В конце концов цель была достигнута и битва выиграна, это был большой труд — справиться с элитой, замучить ее муштрой, укротить ретивых, расположить к себе колеблющихся, внушить уважение высокомерным; но теперь труд этот был проделан, кандидаты деревни игроков признали своего мастера и покорились ему, все вдруг пошло как по маслу. «Проверщик» составил с Кнехтом последнюю программу работы, выразил ему признательность администрации и исчез, исчез и инструктор по медитации Александр. Массаж по утрам опять заменила прогулка, о каких-либо научных занятиях или хотя бы о чтении пока, правда, нечего было и думать, но в иные вечера уже удавалось помузицировать перед сном. При своем очередном появлении перед администрацией Кнехт, хотя об этом не проронили ни слова, ясно почувствовал, что теперь он выдержал испытание и коллеги относятся к нему как к равному. После накала самозабвенной борьбы за то, чтобы выдержать экзамен, он ощущал теперь какое-то пробуждение, какое-то охлаждение и отрезвление, он видел себя в самом центре Касталии, на самом верху иерархии, и с удивительной трезвостью, чуть ли не с разочарованием чувствовал, что и этим очень разреженным воздухом можно дышать, но что он-то, который теперь дышал им так, словно не знал никакого другого, совершенно изменился. Это был итог суровой поры испытаний, которая прокалила его так, как ни одна служба, ни одно усилие не прокаляли его до сих пор.

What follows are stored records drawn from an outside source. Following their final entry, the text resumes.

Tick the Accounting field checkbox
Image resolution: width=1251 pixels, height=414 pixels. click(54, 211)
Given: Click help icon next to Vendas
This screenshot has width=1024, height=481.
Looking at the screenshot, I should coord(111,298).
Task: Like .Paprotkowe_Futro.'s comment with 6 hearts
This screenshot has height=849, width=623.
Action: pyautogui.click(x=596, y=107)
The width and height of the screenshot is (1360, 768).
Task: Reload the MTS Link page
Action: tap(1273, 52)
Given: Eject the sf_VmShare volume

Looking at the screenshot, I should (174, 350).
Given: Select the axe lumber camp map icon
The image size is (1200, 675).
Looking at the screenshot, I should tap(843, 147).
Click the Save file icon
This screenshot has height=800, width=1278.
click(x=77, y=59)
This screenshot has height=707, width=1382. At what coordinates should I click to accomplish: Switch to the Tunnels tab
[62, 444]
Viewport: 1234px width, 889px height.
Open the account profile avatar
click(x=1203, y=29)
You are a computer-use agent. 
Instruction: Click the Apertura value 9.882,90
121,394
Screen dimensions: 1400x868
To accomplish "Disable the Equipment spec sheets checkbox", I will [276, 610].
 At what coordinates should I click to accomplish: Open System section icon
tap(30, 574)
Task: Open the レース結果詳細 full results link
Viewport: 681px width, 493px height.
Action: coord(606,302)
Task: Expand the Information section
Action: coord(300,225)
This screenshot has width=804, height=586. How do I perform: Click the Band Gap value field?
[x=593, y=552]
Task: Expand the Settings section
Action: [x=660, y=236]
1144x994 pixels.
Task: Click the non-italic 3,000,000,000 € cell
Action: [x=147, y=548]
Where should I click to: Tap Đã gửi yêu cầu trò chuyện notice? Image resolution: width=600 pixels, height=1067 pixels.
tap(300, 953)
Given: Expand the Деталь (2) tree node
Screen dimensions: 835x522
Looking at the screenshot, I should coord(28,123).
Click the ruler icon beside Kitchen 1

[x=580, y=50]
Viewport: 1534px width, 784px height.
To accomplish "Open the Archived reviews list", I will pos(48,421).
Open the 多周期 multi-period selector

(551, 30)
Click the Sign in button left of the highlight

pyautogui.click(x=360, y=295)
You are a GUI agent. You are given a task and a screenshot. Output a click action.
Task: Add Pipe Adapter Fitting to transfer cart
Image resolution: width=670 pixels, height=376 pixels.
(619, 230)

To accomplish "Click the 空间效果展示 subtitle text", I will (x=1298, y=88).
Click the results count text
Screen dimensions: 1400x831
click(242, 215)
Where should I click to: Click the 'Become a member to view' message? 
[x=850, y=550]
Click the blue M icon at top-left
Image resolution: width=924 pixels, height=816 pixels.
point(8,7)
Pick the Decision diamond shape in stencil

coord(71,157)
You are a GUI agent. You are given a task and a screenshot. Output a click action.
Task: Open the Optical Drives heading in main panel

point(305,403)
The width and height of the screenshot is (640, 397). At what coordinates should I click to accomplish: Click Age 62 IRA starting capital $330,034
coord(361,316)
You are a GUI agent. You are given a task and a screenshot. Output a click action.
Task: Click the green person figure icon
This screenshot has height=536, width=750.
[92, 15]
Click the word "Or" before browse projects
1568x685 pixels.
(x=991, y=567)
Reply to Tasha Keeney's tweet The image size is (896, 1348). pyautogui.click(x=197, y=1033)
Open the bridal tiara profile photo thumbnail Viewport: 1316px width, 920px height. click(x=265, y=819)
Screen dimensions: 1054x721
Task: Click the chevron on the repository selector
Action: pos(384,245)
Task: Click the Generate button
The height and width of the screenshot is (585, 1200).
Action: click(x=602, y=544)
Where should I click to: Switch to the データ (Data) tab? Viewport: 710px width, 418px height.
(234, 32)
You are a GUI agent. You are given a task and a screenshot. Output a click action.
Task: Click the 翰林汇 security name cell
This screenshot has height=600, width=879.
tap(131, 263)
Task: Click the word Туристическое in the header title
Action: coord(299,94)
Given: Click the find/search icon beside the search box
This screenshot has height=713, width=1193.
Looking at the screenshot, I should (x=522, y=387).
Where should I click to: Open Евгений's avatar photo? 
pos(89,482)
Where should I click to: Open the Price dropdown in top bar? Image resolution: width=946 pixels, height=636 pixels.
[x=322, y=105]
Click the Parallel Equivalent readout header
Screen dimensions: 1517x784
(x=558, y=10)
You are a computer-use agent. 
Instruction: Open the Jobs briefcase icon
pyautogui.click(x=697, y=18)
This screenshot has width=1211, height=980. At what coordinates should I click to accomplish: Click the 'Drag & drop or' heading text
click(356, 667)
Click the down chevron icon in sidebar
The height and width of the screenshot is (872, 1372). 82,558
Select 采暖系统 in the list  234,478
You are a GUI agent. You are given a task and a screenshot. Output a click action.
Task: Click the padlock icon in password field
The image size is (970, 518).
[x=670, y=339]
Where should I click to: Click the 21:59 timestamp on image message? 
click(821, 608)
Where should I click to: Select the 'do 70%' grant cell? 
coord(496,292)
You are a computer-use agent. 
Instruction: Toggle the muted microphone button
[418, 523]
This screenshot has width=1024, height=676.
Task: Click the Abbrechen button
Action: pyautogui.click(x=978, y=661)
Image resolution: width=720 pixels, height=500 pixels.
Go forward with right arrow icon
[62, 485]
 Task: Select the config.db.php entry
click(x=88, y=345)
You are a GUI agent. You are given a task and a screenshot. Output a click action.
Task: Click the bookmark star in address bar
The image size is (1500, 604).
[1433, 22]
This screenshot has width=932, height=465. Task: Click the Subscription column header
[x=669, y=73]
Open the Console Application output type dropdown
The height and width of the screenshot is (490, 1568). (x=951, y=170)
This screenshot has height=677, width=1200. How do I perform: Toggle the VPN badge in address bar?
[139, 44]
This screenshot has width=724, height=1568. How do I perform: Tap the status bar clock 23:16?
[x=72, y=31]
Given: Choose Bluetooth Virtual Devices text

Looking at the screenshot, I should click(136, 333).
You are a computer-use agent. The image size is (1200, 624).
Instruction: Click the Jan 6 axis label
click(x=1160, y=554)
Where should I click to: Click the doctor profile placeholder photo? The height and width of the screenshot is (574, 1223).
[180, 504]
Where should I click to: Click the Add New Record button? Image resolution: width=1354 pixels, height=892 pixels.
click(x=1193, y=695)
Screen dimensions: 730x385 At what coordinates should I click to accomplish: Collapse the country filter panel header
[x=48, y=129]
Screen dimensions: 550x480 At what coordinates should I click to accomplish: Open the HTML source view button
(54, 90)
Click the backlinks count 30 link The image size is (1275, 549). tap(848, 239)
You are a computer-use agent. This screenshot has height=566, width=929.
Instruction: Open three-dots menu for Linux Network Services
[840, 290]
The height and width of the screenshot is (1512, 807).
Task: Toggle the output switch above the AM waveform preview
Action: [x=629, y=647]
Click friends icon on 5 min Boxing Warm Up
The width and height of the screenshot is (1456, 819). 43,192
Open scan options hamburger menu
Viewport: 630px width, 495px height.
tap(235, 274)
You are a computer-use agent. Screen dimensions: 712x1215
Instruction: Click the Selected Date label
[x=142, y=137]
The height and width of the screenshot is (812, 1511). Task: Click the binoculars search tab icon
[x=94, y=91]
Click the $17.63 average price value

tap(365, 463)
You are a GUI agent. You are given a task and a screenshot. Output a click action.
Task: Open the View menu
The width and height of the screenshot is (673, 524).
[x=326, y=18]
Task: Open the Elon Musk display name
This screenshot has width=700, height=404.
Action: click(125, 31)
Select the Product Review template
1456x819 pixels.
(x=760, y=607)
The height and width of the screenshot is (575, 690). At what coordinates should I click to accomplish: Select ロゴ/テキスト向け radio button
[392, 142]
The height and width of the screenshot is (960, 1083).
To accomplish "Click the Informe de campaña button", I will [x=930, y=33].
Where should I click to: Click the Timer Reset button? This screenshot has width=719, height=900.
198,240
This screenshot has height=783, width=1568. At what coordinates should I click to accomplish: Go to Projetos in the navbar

Признание правителя элитой было выражено на этот раз особым жестом. Когда Кнехт почувствовал, что сопротивление прекратилось, что репетиторы доверяют ему и согласны с ним, когда убедился, что самое трудное позади, для него настало время выбрать себе «тень», и действительно, никогда он так не нуждался в помощнике и в разгрузке, как в тот миг после одержанной победы, когда почти сверхчеловеческое напряжение вдруг отпустило его и сменилось относительной свободой; многие уже спотыкались именно на этом месте пути. Кнехт отказался от своего права выбирать среди кандидатов и попросил репетиторов назначить ему «тень» по их усмотрению. Находясь еще под впечатлением судьбы Бертрама, элита отнеслась к этой любезности сугубо серьезно и, сделав выбор после множества заседаний и тайных собеседований, назвала одного из лучших своих умельцев, который до назначения Кнехта считался одним из самых многообещающих кандидатов в мастера.
Самое трудное было теперь, пожалуй, позади, возобновились прогулки и музицирование, со временем снова позволено будет думать о чтении, возможны станут дружба с Тегуляриусом, иногда обмен письмами с Ферромонте, случатся и свободная половина дня, и небольшой отпуск для какой-нибудь поездки. Однако все эти радости достанутся другому, не прежнему Иозефу, который считал себя старательным игроком и не самым плохим касталийцем и все же понятия не имел о сути касталийского уклада, жил такой простодушно-эгоистичной, такой ребячливо-беззаботной, такой невообразимо частной и безответственной жизнью. Как-то ему вспомнились насмешливо-наставительные слова, которые ему пришлось услышать от мастера Томаса, когда он, Кнехт, заявил о своем желании посвятить еще некоторое время свободным занятиям. «Некоторое время — но как долго? Ты говоришь еще студенческим языком, Иозеф». Это было всего несколько лет назад; слушая магистра с восхищением и глубоким благоговением, но и с легким ужасом перед нечеловеческим совершенством и предельной собранностью этого человека, он чувствовал, как хочет Касталия схватить и всосать в себя его самого, чтобы, может быть, и из него сделать когда-нибудь такого Томаса, мастера, правителя и служителя, совершенное орудие. А теперь он стоял на том месте, где некогда стоял тот, и когда он говорил с кем-нибудь из своих репетиторов, с кем-нибудь из этих умных, изощренных умельцев Игры и ученых-индивидуалистов, с кем-нибудь из этих трудолюбивых и высокомерных принцев, то, глядя на собеседника, он заглядывал в другой, чужой и потому прекрасный, диковинный и изжитый мир совершенно так же, как заглянул некогда в его диковинный студенческий мир магистр Томас.